To do:
Find each line in the material below that contains the word "Where", matching capitalization exactly, and copy every such line in full.

Given data:
-------

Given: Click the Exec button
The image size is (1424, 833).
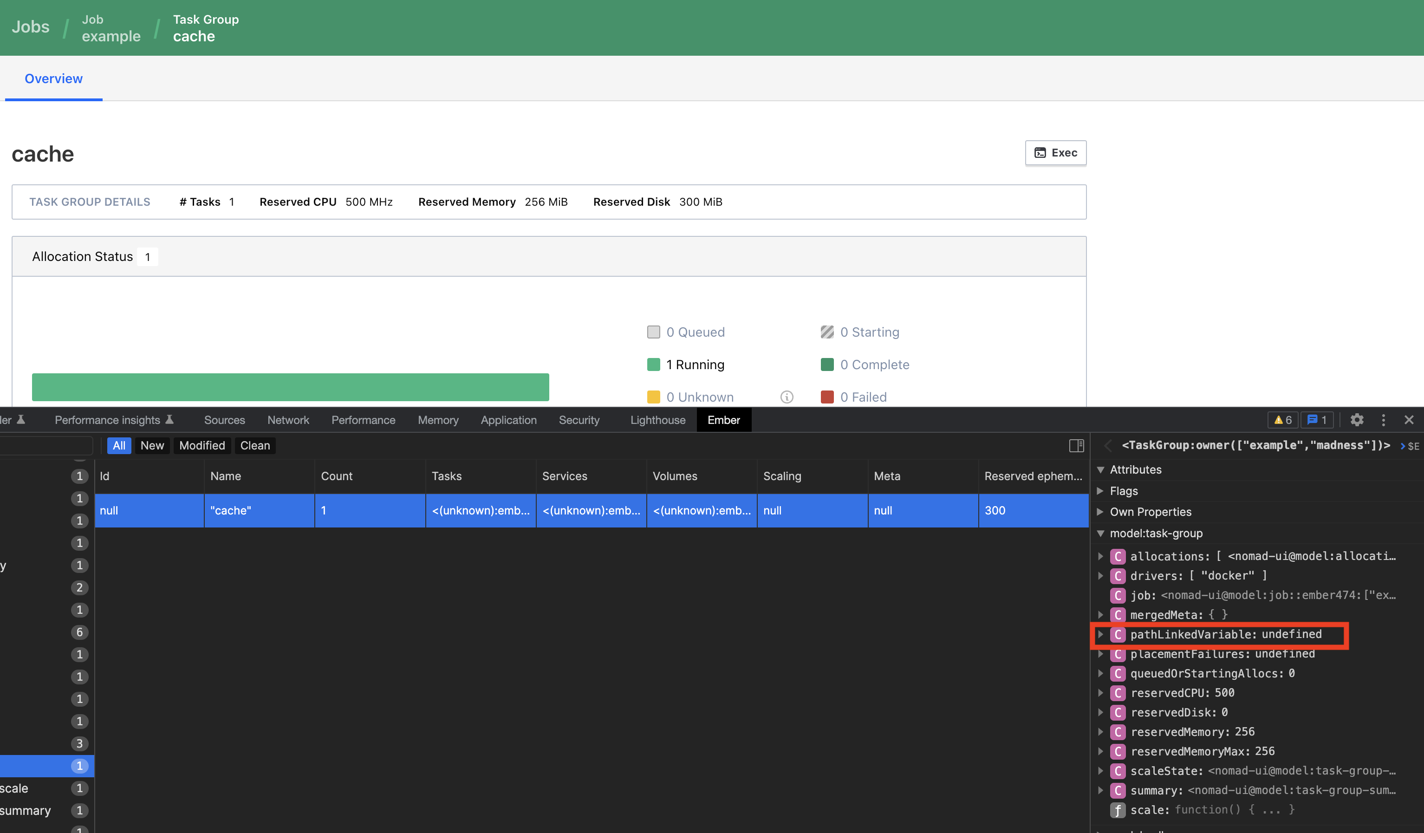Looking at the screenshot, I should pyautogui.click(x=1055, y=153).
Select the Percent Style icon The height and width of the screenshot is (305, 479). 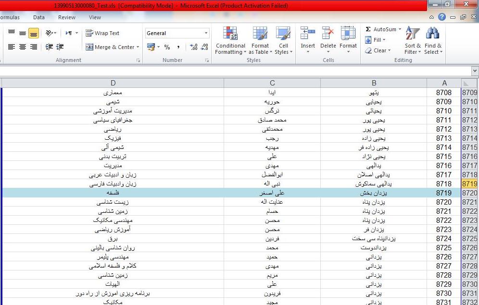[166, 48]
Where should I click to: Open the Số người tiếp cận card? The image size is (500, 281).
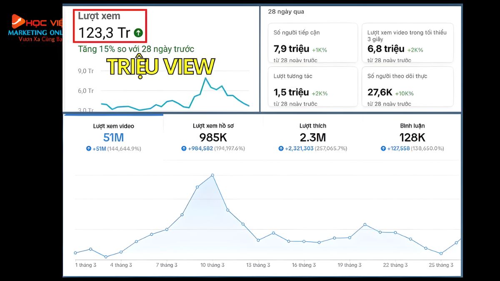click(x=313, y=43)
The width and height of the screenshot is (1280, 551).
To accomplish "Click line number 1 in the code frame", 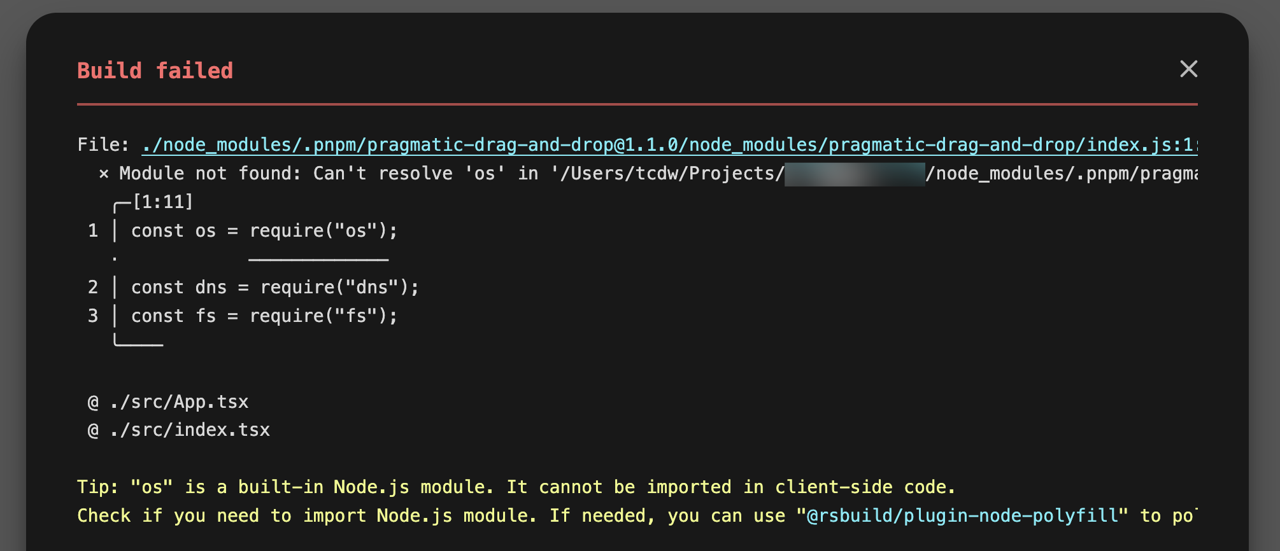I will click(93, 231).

-------

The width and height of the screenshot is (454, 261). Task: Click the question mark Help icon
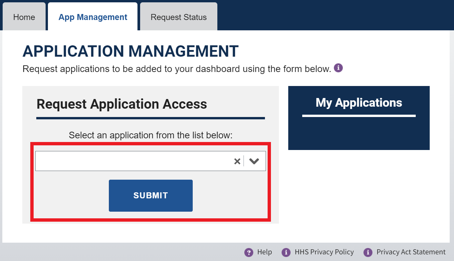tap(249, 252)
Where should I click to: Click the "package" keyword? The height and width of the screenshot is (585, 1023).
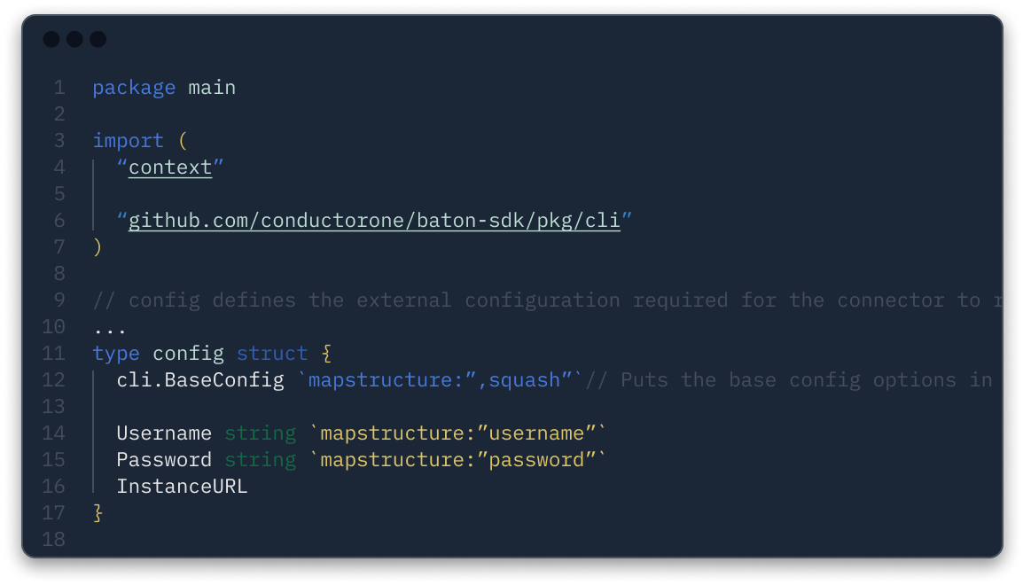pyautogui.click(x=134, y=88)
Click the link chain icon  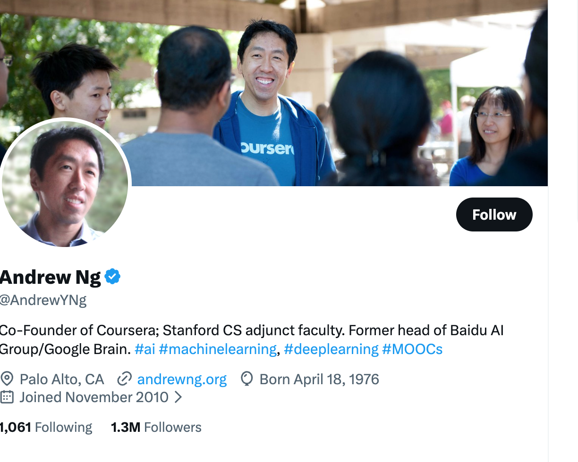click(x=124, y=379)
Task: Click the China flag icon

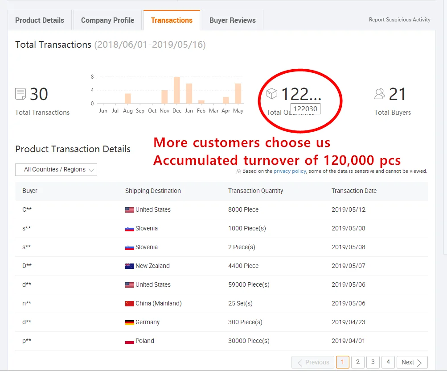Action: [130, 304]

-------

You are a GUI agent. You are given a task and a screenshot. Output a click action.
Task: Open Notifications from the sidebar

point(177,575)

-------

Task result:
Where should I click to: Open the Số người tiếp cận card? The image size is (500, 281).
Where should I click to: Click the "package" keyword? The height and width of the screenshot is (585, 1023).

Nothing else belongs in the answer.